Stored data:

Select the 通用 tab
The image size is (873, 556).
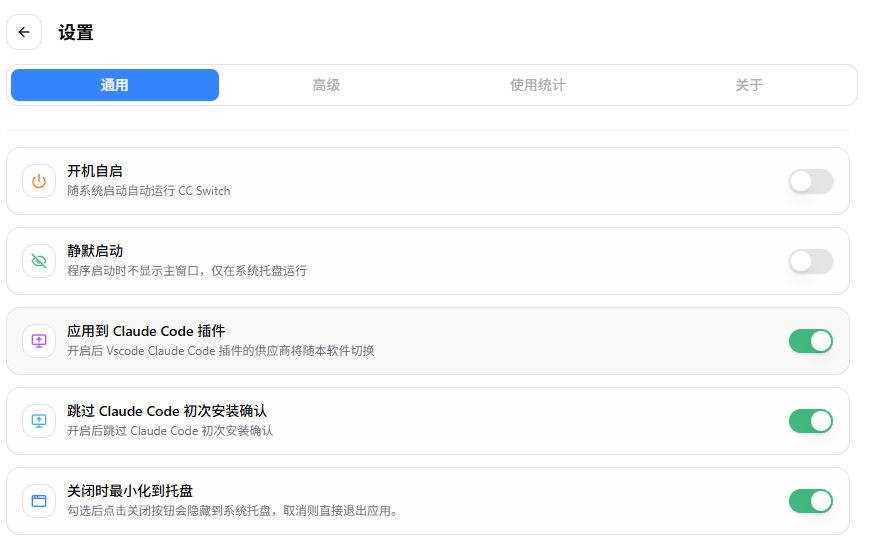click(115, 85)
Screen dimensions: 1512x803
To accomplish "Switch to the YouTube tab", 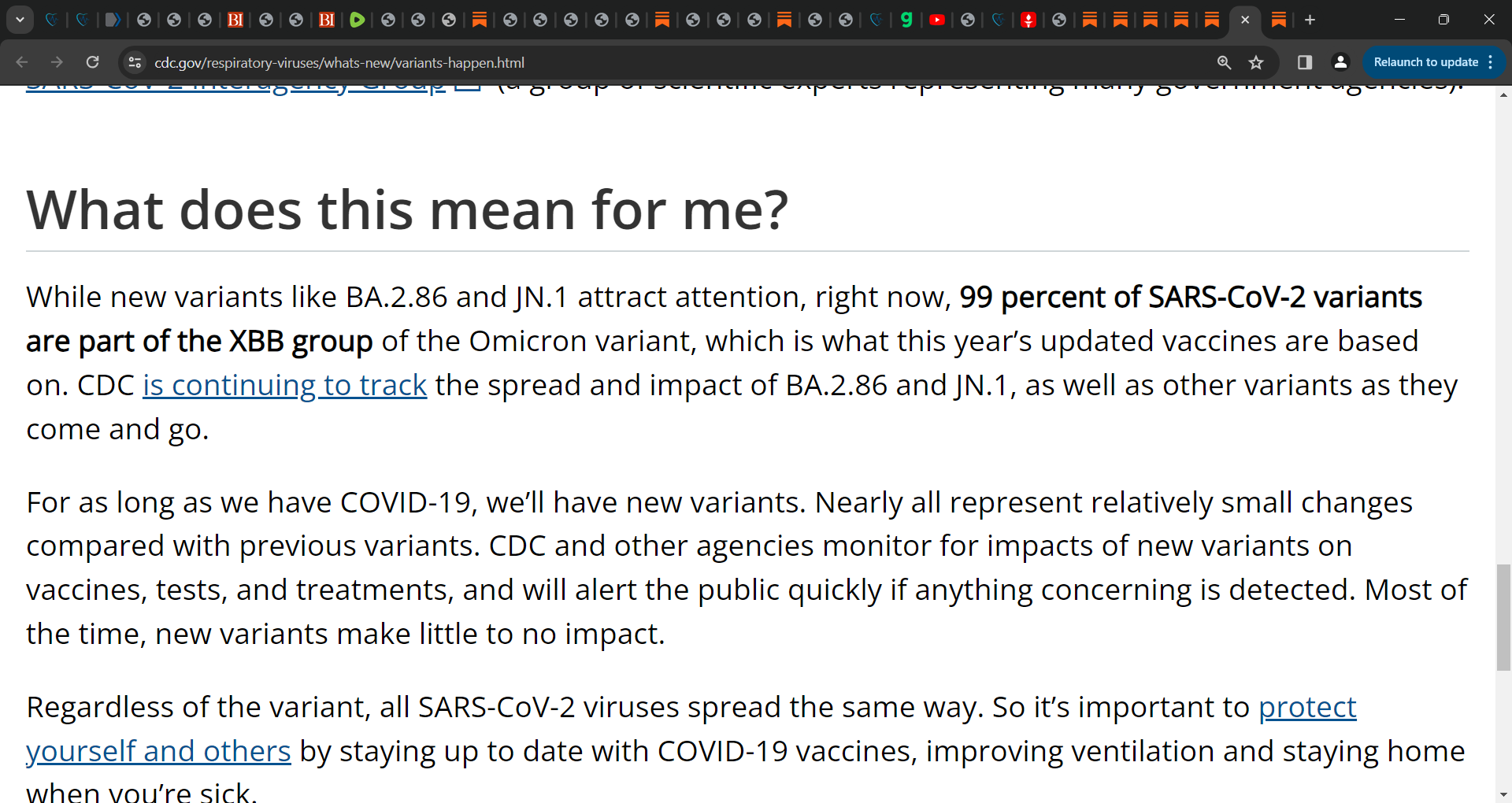I will point(937,20).
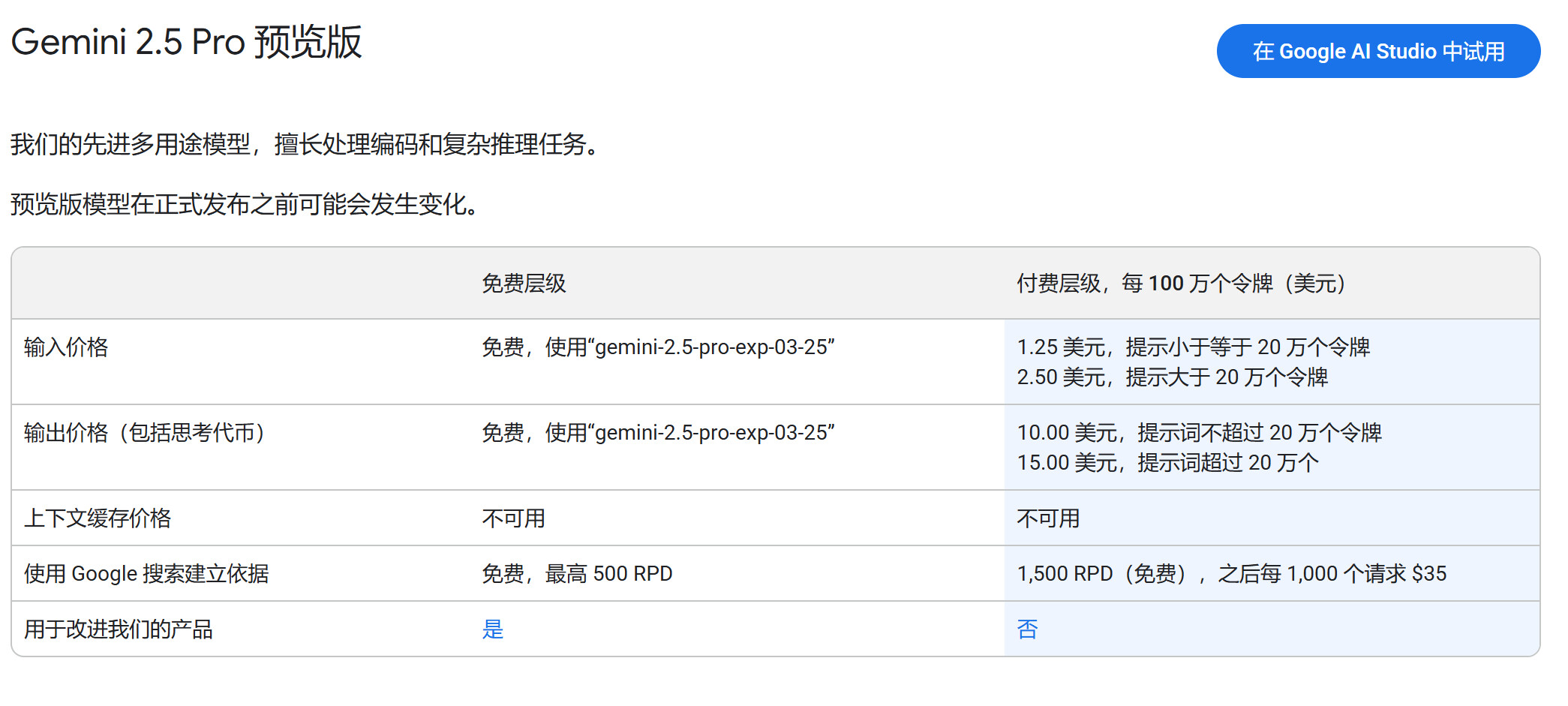Click the 用于改进我们的产品 row label
Image resolution: width=1568 pixels, height=706 pixels.
point(119,629)
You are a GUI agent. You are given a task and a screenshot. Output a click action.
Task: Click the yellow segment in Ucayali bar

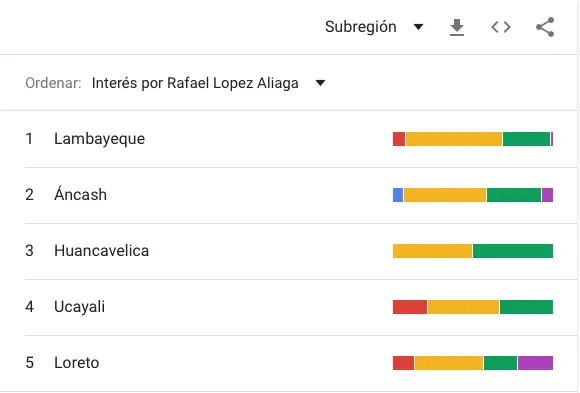click(x=463, y=307)
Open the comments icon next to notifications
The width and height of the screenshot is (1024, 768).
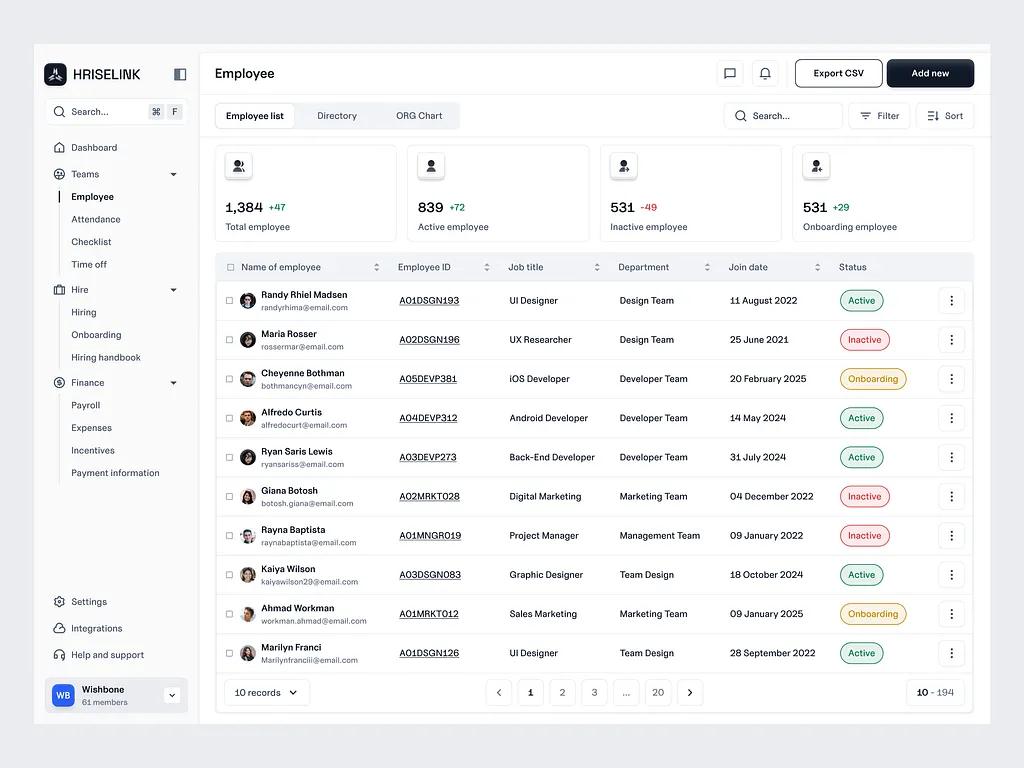coord(729,73)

-- WHAT IS BEING ASKED --
Make an exact copy of only those lines that run from the line with "Task: Click the yellow segment in Ucayali bar" through the end of the records, excluding pictures.

-- YOUR RESPONSE --
Task: Click the yellow segment in Ucayali bar

click(x=463, y=307)
Open the comments icon next to notifications
The width and height of the screenshot is (1024, 768).
coord(729,73)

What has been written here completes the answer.